— Start Material shown —

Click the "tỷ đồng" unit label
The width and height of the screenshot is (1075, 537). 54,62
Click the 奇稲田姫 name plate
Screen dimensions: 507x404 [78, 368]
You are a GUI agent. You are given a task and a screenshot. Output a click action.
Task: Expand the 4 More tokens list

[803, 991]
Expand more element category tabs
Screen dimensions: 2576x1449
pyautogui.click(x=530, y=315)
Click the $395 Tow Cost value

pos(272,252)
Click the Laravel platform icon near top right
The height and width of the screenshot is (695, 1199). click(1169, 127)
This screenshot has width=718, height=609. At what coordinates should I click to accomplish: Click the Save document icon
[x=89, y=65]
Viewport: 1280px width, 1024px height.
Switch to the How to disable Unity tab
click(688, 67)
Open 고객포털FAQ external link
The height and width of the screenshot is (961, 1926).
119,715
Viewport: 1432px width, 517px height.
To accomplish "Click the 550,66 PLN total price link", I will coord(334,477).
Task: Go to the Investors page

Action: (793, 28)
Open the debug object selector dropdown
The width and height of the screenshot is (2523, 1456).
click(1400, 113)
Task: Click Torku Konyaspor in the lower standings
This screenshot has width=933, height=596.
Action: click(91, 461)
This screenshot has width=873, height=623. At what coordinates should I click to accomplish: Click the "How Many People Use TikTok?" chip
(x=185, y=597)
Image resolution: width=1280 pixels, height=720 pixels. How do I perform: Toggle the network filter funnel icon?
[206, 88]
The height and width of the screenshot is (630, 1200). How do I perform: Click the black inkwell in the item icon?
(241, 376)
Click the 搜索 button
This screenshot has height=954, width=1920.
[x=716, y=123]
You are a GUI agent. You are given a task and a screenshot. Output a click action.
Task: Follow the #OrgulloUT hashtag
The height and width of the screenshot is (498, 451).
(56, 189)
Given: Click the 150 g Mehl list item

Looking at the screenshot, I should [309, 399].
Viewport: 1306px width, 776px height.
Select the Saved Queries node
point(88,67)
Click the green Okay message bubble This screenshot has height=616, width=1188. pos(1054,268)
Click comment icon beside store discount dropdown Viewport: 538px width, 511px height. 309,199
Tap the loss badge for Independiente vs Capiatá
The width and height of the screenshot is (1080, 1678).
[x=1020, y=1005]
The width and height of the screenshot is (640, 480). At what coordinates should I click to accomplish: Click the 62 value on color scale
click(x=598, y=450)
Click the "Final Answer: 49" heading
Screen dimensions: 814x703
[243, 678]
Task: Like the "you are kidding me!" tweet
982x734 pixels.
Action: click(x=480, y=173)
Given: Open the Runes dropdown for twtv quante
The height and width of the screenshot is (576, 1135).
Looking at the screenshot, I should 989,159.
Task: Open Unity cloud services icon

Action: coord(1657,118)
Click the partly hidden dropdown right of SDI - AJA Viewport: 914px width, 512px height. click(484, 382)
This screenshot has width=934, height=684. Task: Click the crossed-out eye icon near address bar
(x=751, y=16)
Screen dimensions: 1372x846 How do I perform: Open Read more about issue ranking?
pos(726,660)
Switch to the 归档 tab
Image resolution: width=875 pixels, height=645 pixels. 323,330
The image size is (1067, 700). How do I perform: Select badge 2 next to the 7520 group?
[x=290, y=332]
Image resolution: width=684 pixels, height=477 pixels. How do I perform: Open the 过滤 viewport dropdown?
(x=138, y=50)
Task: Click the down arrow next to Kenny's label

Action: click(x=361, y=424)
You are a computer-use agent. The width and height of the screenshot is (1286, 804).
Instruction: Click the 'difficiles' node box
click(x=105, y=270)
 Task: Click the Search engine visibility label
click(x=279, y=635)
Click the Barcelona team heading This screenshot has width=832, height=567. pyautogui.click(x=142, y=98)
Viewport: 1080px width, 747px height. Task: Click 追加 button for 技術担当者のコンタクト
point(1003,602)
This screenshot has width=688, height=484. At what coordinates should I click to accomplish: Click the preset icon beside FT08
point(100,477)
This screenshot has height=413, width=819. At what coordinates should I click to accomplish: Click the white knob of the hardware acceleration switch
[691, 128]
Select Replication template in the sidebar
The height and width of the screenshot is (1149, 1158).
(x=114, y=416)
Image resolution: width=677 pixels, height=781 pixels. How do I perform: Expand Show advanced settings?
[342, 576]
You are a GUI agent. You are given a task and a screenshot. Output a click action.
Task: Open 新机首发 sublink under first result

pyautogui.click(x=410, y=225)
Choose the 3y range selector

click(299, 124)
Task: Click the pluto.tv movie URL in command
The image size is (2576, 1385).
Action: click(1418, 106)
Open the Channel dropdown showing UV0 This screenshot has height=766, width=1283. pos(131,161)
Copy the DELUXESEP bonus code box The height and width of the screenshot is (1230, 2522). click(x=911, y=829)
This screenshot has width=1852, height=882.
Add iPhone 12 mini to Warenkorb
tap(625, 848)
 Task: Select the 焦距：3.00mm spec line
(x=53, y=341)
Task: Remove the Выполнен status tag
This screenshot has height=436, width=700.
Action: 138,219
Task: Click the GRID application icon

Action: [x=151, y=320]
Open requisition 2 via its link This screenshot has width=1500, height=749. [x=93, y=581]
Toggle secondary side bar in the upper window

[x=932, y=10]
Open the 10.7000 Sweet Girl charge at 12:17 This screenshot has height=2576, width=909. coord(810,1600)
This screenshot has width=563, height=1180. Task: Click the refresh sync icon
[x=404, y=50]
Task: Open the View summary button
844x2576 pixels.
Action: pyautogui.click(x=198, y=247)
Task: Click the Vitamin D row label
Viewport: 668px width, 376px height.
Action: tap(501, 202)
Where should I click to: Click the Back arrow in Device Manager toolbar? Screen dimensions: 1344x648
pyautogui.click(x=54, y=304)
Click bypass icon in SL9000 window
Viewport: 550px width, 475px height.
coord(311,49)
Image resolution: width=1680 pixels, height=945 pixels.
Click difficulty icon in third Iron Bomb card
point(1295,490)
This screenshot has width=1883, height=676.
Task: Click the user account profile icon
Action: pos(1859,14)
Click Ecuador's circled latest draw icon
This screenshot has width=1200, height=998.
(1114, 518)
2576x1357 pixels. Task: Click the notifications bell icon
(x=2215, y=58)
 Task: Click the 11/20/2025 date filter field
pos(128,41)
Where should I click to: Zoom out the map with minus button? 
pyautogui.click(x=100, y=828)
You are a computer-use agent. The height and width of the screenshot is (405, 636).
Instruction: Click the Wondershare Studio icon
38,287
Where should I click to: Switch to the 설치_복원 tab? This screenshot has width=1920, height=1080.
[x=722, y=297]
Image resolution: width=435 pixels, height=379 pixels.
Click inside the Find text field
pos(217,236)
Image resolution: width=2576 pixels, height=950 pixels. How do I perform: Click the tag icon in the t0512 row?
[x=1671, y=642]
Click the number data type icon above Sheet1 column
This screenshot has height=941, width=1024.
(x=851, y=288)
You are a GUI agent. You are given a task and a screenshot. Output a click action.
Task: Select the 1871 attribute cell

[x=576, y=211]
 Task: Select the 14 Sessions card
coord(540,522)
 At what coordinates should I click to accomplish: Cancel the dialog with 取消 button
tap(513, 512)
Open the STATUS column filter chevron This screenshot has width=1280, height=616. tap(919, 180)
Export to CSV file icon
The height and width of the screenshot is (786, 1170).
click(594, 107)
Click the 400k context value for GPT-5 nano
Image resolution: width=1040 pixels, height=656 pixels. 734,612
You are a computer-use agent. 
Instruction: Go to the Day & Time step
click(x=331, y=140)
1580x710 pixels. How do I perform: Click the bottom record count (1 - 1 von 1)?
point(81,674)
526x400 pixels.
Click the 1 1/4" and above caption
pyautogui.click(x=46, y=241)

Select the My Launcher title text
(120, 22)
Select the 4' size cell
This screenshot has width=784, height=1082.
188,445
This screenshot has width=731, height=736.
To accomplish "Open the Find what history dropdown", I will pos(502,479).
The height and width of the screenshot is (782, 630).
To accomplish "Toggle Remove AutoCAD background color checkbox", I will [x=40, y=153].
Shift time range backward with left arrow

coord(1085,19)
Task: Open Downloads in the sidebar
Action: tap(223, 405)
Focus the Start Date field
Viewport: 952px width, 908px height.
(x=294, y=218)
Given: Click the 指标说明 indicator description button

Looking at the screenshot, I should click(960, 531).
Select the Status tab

— End Material shown —

Please set out the lines above as a numbered list, from the line with "Open the 10.7000" to the line with "Action: tap(501, 202)", leaving out blank lines.

1. Open the 10.7000 Sweet Girl charge at 12:17 This screenshot has height=2576, width=909. coord(810,1600)
2. This screenshot has width=563, height=1180. Task: Click the refresh sync icon
3. [x=404, y=50]
4. Task: Open the View summary button
5. 844x2576 pixels.
6. Action: pyautogui.click(x=198, y=247)
7. Task: Click the Vitamin D row label
8. Viewport: 668px width, 376px height.
9. Action: tap(501, 202)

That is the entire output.